───── EXERCISE MATERIAL

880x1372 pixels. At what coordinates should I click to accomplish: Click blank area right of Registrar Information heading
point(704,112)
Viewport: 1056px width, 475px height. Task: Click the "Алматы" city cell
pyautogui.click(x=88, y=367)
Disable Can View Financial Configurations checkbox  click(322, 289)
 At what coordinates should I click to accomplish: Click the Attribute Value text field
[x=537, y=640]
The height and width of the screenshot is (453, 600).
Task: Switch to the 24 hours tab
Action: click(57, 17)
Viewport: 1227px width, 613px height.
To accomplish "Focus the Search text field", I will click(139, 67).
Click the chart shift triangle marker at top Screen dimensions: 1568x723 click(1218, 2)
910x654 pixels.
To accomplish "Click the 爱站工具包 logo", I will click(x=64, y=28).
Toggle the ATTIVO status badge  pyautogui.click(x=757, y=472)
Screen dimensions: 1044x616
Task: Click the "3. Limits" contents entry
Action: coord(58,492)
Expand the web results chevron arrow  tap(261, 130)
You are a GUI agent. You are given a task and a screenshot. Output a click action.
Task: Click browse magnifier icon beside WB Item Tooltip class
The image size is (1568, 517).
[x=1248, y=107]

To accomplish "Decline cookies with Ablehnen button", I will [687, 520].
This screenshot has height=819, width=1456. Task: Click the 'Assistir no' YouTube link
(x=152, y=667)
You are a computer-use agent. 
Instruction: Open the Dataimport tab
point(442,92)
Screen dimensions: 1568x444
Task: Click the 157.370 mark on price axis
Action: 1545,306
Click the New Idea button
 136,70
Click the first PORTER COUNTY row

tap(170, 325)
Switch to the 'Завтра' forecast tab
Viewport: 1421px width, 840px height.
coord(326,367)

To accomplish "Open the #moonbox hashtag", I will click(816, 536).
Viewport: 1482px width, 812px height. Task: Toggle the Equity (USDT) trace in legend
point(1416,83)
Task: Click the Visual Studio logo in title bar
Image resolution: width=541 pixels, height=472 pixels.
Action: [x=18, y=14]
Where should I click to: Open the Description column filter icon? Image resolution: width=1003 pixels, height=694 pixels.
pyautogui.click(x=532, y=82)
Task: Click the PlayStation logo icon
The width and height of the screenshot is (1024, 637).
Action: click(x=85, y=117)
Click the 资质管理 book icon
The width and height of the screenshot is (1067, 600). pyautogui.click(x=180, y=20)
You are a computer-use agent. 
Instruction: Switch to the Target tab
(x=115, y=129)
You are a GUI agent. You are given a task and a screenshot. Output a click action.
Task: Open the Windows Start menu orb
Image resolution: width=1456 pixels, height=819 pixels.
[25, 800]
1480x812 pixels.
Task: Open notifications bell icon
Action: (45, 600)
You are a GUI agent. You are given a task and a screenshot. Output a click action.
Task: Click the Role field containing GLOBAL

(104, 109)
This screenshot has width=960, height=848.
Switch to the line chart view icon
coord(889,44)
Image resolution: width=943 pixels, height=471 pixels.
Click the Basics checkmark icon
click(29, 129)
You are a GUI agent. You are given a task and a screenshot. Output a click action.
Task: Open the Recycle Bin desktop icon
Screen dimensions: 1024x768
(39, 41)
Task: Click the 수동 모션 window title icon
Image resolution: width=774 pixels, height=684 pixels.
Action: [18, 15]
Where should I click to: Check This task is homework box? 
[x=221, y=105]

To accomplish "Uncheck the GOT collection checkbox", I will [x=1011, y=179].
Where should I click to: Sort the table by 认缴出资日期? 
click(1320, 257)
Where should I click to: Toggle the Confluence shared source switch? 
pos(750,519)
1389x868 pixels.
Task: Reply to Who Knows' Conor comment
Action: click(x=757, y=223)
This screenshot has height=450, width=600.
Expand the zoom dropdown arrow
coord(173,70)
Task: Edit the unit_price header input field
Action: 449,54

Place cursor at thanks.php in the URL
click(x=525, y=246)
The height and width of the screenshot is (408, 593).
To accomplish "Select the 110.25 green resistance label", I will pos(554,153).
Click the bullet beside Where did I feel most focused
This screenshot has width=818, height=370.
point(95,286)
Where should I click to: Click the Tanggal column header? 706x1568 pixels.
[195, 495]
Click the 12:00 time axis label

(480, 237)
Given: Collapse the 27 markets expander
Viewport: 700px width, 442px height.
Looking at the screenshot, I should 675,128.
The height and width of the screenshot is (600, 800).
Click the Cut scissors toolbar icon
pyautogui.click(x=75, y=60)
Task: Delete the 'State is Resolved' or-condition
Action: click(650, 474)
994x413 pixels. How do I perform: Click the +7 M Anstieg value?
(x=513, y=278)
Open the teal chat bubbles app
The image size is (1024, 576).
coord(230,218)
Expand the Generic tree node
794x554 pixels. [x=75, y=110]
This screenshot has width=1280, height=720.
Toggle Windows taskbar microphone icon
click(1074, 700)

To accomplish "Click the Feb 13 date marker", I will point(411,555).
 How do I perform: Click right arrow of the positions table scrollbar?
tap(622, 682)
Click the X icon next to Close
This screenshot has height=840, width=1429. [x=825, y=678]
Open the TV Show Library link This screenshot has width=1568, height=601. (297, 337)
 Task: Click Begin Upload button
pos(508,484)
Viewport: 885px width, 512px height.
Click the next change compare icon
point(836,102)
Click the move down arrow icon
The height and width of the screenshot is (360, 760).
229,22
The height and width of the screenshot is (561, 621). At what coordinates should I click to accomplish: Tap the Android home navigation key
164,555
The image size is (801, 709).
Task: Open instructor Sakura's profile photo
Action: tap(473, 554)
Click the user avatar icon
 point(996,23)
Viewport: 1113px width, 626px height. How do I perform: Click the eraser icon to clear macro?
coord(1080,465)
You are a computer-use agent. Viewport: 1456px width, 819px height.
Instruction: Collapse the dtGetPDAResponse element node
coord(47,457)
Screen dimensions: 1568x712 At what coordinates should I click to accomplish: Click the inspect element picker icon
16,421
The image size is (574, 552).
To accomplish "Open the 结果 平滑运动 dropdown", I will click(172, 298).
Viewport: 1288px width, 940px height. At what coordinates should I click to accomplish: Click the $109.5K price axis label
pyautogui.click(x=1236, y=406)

──────────

Can you copy every line of the listing above word for word?

PROBLEM SOLUTION »
880x1372 pixels. At what coordinates should I click to accomplish: Click blank area right of Registrar Information heading
point(704,112)
Viewport: 1056px width, 475px height. Task: Click the "Алматы" city cell
pyautogui.click(x=88, y=367)
Disable Can View Financial Configurations checkbox  click(322, 289)
 At what coordinates should I click to accomplish: Click the Attribute Value text field
[x=537, y=640]
The height and width of the screenshot is (453, 600).
Task: Switch to the 24 hours tab
Action: click(57, 17)
Viewport: 1227px width, 613px height.
To accomplish "Focus the Search text field", I will click(139, 67).
Click the chart shift triangle marker at top Screen dimensions: 1568x723 click(1218, 2)
910x654 pixels.
To accomplish "Click the 爱站工具包 logo", I will click(x=64, y=28).
Toggle the ATTIVO status badge  pyautogui.click(x=757, y=472)
Screen dimensions: 1044x616
Task: Click the "3. Limits" contents entry
Action: coord(58,492)
Expand the web results chevron arrow  tap(261, 130)
You are a GUI agent. You are given a task and a screenshot. Output a click action.
Task: Click browse magnifier icon beside WB Item Tooltip class
The image size is (1568, 517).
[x=1248, y=107]

To accomplish "Decline cookies with Ablehnen button", I will [687, 520].
This screenshot has height=819, width=1456. Task: Click the 'Assistir no' YouTube link
(x=152, y=667)
You are a computer-use agent. 
Instruction: Open the Dataimport tab
point(442,92)
Screen dimensions: 1568x444
Task: Click the 157.370 mark on price axis
Action: 1545,306
Click the New Idea button
 136,70
Click the first PORTER COUNTY row

tap(170, 325)
Switch to the 'Завтра' forecast tab
Viewport: 1421px width, 840px height.
coord(326,367)

To accomplish "Open the #moonbox hashtag", I will click(816, 536).
Viewport: 1482px width, 812px height. Task: Toggle the Equity (USDT) trace in legend
point(1416,83)
Task: Click the Visual Studio logo in title bar
Image resolution: width=541 pixels, height=472 pixels.
Action: [x=18, y=14]
Where should I click to: Open the Description column filter icon? Image resolution: width=1003 pixels, height=694 pixels.
pyautogui.click(x=532, y=82)
Task: Click the PlayStation logo icon
The width and height of the screenshot is (1024, 637).
Action: click(x=85, y=117)
Click the 资质管理 book icon
The width and height of the screenshot is (1067, 600). pyautogui.click(x=180, y=20)
You are a computer-use agent. 
Instruction: Switch to the Target tab
(x=115, y=129)
You are a GUI agent. You are given a task and a screenshot. Output a click action.
Task: Open the Windows Start menu orb
Image resolution: width=1456 pixels, height=819 pixels.
[25, 800]
1480x812 pixels.
Task: Open notifications bell icon
Action: (45, 600)
You are a GUI agent. You are given a task and a screenshot. Output a click action.
Task: Click the Role field containing GLOBAL

(104, 109)
This screenshot has width=960, height=848.
Switch to the line chart view icon
coord(889,44)
Image resolution: width=943 pixels, height=471 pixels.
Click the Basics checkmark icon
click(29, 129)
You are a GUI agent. You are given a task and a screenshot. Output a click action.
Task: Open the Recycle Bin desktop icon
Screen dimensions: 1024x768
(39, 41)
Task: Click the 수동 모션 window title icon
Image resolution: width=774 pixels, height=684 pixels.
Action: [18, 15]
Where should I click to: Check This task is homework box? 
[x=221, y=105]

To accomplish "Uncheck the GOT collection checkbox", I will [x=1011, y=179].
Where should I click to: Sort the table by 认缴出资日期? 
click(1320, 257)
Where should I click to: Toggle the Confluence shared source switch? 
pos(750,519)
1389x868 pixels.
Task: Reply to Who Knows' Conor comment
Action: click(x=757, y=223)
This screenshot has height=450, width=600.
Expand the zoom dropdown arrow
coord(173,70)
Task: Edit the unit_price header input field
Action: 449,54

Place cursor at thanks.php in the URL
click(x=525, y=246)
The height and width of the screenshot is (408, 593).
To accomplish "Select the 110.25 green resistance label", I will pos(554,153).
Click the bullet beside Where did I feel most focused
This screenshot has width=818, height=370.
point(95,286)
Where should I click to: Click the Tanggal column header? 706x1568 pixels.
[195, 495]
Click the 12:00 time axis label

(480, 237)
Given: Collapse the 27 markets expander
Viewport: 700px width, 442px height.
Looking at the screenshot, I should 675,128.
The height and width of the screenshot is (600, 800).
Click the Cut scissors toolbar icon
pyautogui.click(x=75, y=60)
Task: Delete the 'State is Resolved' or-condition
Action: click(650, 474)
994x413 pixels. How do I perform: Click the +7 M Anstieg value?
(x=513, y=278)
Open the teal chat bubbles app
The image size is (1024, 576).
coord(230,218)
Expand the Generic tree node
794x554 pixels. [x=75, y=110]
This screenshot has width=1280, height=720.
Toggle Windows taskbar microphone icon
click(1074, 700)

To accomplish "Click the Feb 13 date marker", I will point(411,555).
 How do I perform: Click right arrow of the positions table scrollbar?
tap(622, 682)
Click the X icon next to Close
This screenshot has height=840, width=1429. [x=825, y=678]
Open the TV Show Library link This screenshot has width=1568, height=601. (297, 337)
 Task: Click Begin Upload button
pos(508,484)
Viewport: 885px width, 512px height.
Click the next change compare icon
point(836,102)
Click the move down arrow icon
The height and width of the screenshot is (360, 760).
229,22
The height and width of the screenshot is (561, 621). At what coordinates should I click to accomplish: Tap the Android home navigation key
164,555
The image size is (801, 709).
Task: Open instructor Sakura's profile photo
Action: tap(473, 554)
Click the user avatar icon
 point(996,23)
Viewport: 1113px width, 626px height. How do I perform: Click the eraser icon to clear macro?
coord(1080,465)
You are a computer-use agent. Viewport: 1456px width, 819px height.
Instruction: Collapse the dtGetPDAResponse element node
coord(47,457)
Screen dimensions: 1568x712 At what coordinates should I click to accomplish: Click the inspect element picker icon
16,421
The image size is (574, 552).
To accomplish "Open the 结果 平滑运动 dropdown", I will click(172, 298).
Viewport: 1288px width, 940px height. At what coordinates should I click to accomplish: Click the $109.5K price axis label
pyautogui.click(x=1236, y=406)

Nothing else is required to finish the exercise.